» **Your instructions**:
The reply should consist of the entire listing, word for word.

=== Begin Enclosure ===

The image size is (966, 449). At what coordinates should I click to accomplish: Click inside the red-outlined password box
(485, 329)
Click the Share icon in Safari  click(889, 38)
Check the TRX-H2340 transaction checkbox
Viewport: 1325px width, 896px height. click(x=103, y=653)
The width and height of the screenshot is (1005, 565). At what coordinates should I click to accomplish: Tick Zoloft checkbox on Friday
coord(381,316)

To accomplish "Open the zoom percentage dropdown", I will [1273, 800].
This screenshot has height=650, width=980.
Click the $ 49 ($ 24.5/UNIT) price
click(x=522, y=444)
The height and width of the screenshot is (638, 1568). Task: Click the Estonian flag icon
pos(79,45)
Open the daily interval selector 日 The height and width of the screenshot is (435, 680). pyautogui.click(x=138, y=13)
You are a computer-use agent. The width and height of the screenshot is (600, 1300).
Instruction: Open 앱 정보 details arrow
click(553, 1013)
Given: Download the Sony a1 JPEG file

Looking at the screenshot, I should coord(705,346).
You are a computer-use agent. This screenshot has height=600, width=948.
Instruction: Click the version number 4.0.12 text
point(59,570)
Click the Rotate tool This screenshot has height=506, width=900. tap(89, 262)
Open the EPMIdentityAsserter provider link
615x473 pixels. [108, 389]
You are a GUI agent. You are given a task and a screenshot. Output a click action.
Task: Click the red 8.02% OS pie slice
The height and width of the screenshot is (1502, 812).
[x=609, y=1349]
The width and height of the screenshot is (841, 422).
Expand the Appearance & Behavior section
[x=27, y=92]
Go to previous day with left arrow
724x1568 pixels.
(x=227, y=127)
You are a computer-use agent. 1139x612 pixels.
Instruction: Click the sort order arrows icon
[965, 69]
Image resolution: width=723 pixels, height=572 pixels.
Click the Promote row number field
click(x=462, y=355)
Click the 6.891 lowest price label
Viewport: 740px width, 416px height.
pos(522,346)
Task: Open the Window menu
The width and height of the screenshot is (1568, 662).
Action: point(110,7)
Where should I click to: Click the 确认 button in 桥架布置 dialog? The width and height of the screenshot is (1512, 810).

=== End Enclosure ===

» **Task response**:
The image size is (966, 449). At what coordinates should I click to accomplish: Click inside the red-outlined password box
(485, 329)
Click the Share icon in Safari  click(889, 38)
Check the TRX-H2340 transaction checkbox
Viewport: 1325px width, 896px height. click(x=103, y=653)
The width and height of the screenshot is (1005, 565). At what coordinates should I click to accomplish: Tick Zoloft checkbox on Friday
coord(381,316)

To accomplish "Open the zoom percentage dropdown", I will [1273, 800].
This screenshot has height=650, width=980.
Click the $ 49 ($ 24.5/UNIT) price
click(x=522, y=444)
The height and width of the screenshot is (638, 1568). Task: Click the Estonian flag icon
pos(79,45)
Open the daily interval selector 日 The height and width of the screenshot is (435, 680). pyautogui.click(x=138, y=13)
You are a computer-use agent. The width and height of the screenshot is (600, 1300).
Instruction: Open 앱 정보 details arrow
click(553, 1013)
Given: Download the Sony a1 JPEG file

Looking at the screenshot, I should coord(705,346).
You are a computer-use agent. This screenshot has height=600, width=948.
Instruction: Click the version number 4.0.12 text
point(59,570)
Click the Rotate tool This screenshot has height=506, width=900. tap(89, 262)
Open the EPMIdentityAsserter provider link
615x473 pixels. [108, 389]
You are a GUI agent. You are given a task and a screenshot. Output a click action.
Task: Click the red 8.02% OS pie slice
The height and width of the screenshot is (1502, 812).
[x=609, y=1349]
The width and height of the screenshot is (841, 422).
Expand the Appearance & Behavior section
[x=27, y=92]
Go to previous day with left arrow
724x1568 pixels.
(x=227, y=127)
You are a computer-use agent. 1139x612 pixels.
Instruction: Click the sort order arrows icon
[965, 69]
Image resolution: width=723 pixels, height=572 pixels.
Click the Promote row number field
click(x=462, y=355)
Click the 6.891 lowest price label
Viewport: 740px width, 416px height.
pos(522,346)
Task: Open the Window menu
The width and height of the screenshot is (1568, 662).
Action: point(110,7)
Where should I click to: Click the 确认 button in 桥架布置 dialog? The width and height of the screenshot is (1512, 810).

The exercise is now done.